You can do other things with feeds, too. I've collated a few of my personal feeds into a Lifestream that updates automatically. It's a very convenient hands-off diary.

Companies like Twitter and Facebook have been trying to figure out if they should monetize feeds. They already inject ads into their main user interfaces (into Facebook's users' walls, and onto the Twitter timeline, for example), but what should they do about the feeds for the same information? So far, they've left feeds alone.

This week, Delicious tried injecting ads into its users' bookmarks feeds. The bookmarks feeds are activity feeds, because they reflect actions that the users have taken. On Delicious, users bookmark sites that they find noteworthy. So these new ads are clearly marked as Sponsored items, because otherwise it would look like everyone suddenly explicitly bookmarked the ad's product. That'd be straight up deception.

Still, there are problems with the way that Delicious is embedding ads into their users' activity feeds.

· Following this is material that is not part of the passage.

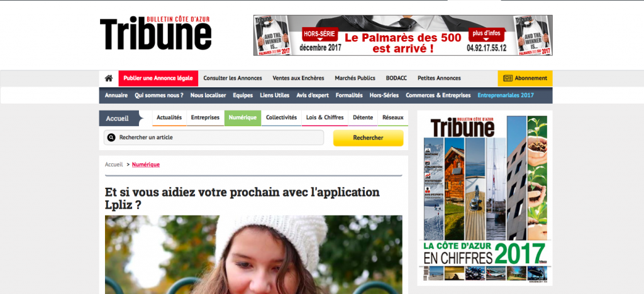Open Consulter les Annonces menu item
The height and width of the screenshot is (294, 644).
[233, 79]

To ensure that the ads are at the top of the list, they're always coded with a pubDate ("Published Date") of the current time. This goes against the original intent of these feeds, where each item's pubDate doesn't change if there's no actual change to the item itself. Old ads should get old, too.

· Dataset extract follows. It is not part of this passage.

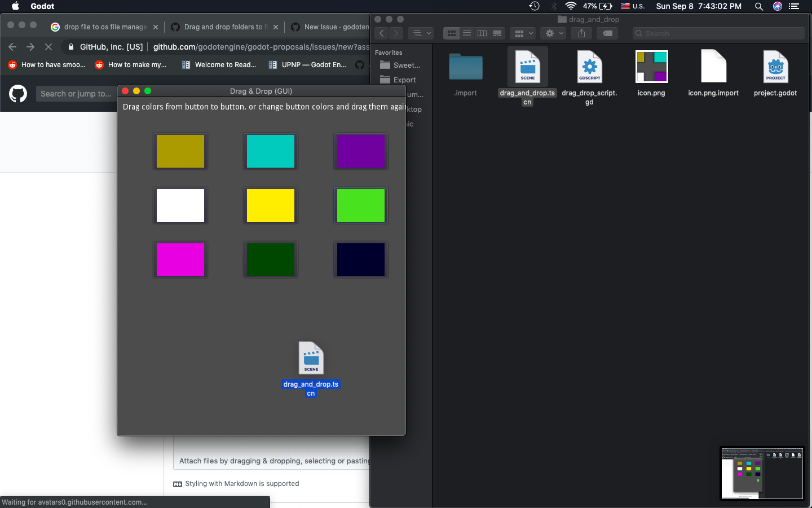Click the Tags icon in Finder toolbar
This screenshot has width=812, height=508.
(x=607, y=33)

Instead what happens is that every time the feed is fetched, since there's always a "new" item (the same old ad, but with a new, just-now pubDate), is that Delicious can no longer return HTTP code 304, which means, "I'm not providing the feed again, it hasn't changed since the last time you got it."

This is causing Delicious to be slammed with having to deliver full feeds for every request, and for all the clients to have to process what look like brand-new feeds. Beyond that, people who auto-tweet what they bookmark are all inadvertently tweeting ads now.

How did I discover this in the first place? My Lifestream started journalling that I've been repeatedly bookmarking the same ad over and over again.

That's not the way to monetize activity feeds.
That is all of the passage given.